Cet extrait nous démontre tout d’abord que Summers était un maître de l’emphase : son style volontairement archaïsant irrite le lecteur mais le retient toujours. Surtout, il croit aux sorcières d’une tout autre manière que Jules Michelet et se montre plus proche des Inquisiteurs du Moyen Âge que de ses contemporains qu’il critique  pour leur tiédeur sur le sujet. Ce qui ajoute un mystère à sa rencontre avec Crowley : que purent-ils bien se raconter ? Dans une entrée de son journal, rapportée par son biographe Lawrence Sutin, Crowley écrit à cette date : « Dîné avec Montague Summers… la soirée la plus agréable et distrayante que j’ai passée depuis des décennies. »

Bien qu’aux antipodes, Crowley et Summers partageaient beaucoup d’éléments. Nés et mort à cinq ans d’écart l’un de l’autre, ils fréquentaient des milieux proches. Tous deux s’intéressaient à la magie, à l’occultisme, à la sexualité, mais abordaient ces problèmes selon des angles différents. Deux polygraphes, prolifiques, qui produisirent de manière hétéroclite, de la poésie, des essais, des articles, des études historiques dont il reste énormément à publier. Si tous deux bénéficiaient de la célébrité de leur temps, ils n’ont pas laissé le même souvenir.

Crowley fait l’objet de plusieurs biographies, académiques ou non, et de nombreuses études lui sont dévolues alors que le nom de Summers a presque totalement rejoint l’oubli. Il n’existe qu’une seule biographie, par un Carmélite, Brocard Sewell ainsi qu’une bibliographie complète par l’antiquaire et bouquiniste Timothy d’Arch Smith, deux ouvrages épuisés depuis longtemps et extrêmement rares. Hormis une poignée de références dans les monographies sur la sorcellerie du vingtième siècle, Summers n’est plus qu’une note en bas de page. Pourquoi ?

Sans doute parce que Crowley, lui, développa un système ésotérique neuf et complet, le thélémisme, encore pratiqué aujourd’hui dans des cénacles occultistes ; l’O.T.O. ou Ordo Templi Orientis existe toujours et continue à promouvoir les œuvres de Crowley, ce qui lui assure une certaine renommée. Summers, au contraire, n’a jamais plaidé ouvertement la pratique de la magie, mais ses écrits comportent des descriptions très théâtrales de sabbats, sans pour autant définir un système. En public, Summers professait un catholicisme conservateur, voire rétrograde. Et pourtant, malgré cette perte d’aura, ses publications occultistes sont toujours disponibles. Tous ceux qui s’intéressent au satanisme ou à la magie noire auront au moins croisé une fois son nom, sans pour autant l’évaluer à sa juste mesure, et il vaudrait la peine de sauver son nom des ténèbres auxquelles il semble voué. Dans cet article, je commencerai par une brève biographie, avant de poursuivre par un résumé de ses œuvres et de leur influence.

> _À FAIRE_
#1 D'après le texte sur Summers et Crowley, qui a écrit la seule biographie de Summers ?
#2 Prolongez le texte sur Summers et Crowley à partir de sa dernière phrase.

> _DONNÉES FOURNIES_
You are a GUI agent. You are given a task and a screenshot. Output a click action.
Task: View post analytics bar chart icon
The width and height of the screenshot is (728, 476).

> _RÉPONSES PAR CONSIGNE_
#1 Brocard Sewell, un Carmélite.

#2
La biographie de Summers, par Fr Brocard Sewell, sous le pseudonyme de Joseph Jérôme, parut en 1965 au tirage limité de 750 exemplaires et n’a jamais été rééditée, bien que disponible sur la toile. Le texte lui-même est assez bref, une centaine de pages. En fait, Sewell comptait écrire un tombeau plutôt qu’une biographie : « Il semble très improbable qu’il ne soit jamais possible à quiconque de composer une biographie de Montague Summers. » Deux raisons à cela : son goût du secret et de l’auto-mythologisation ainsi que la disparition de ses archives privées et de sa correspondance « dans des circonstances mystérieuses. » En réalité, ces documents ont été récemment retrouvés en 2000 et font à présent partie d’un fonds privés à Portland, aux États-Unis, mais ils n’ont pas encore été dépouillés, de sorte que la vie de Summers s’enveloppe d’un épais mystère.

Sewell lui-même emprunta à différentes sources pour compiler son « évocation » de Summers, parmi lesquelles la plus importante était un « dossier touffu constitué de témoignages à la fois oraux et écrits de nombreux proches qui avaient personnellement rencontré Summers. » Parmi ces documents, les Souvenirs de Montague, compilés par J. Redwood-Anderson, un poète mineur et condisciple universitaire de Summers. Sewell recourut également à un manuscrit autobiographique incomplet retrouvé parmi le fonds Summers et qui fut d’abord publié en 1980 chez un petit éditeur, « Cecil & Amelia Woolf » dont je n’ai pu retrouver aucun exemplaire. Ce manuscrit couvre la période de sa jeunesse et sa carrière de spécialiste du théâtre de la Restauration. Summers préparait apparemment un second volume qui aurait traité de son intérêt pour l’occultisme, mais il ne l’exécuta jamais. De son côté, Sewell rédigea des préfaces et des notes aux republications des œuvres de Summers, mais ses contributions n’ajoutent rien à sa biographie de 1965.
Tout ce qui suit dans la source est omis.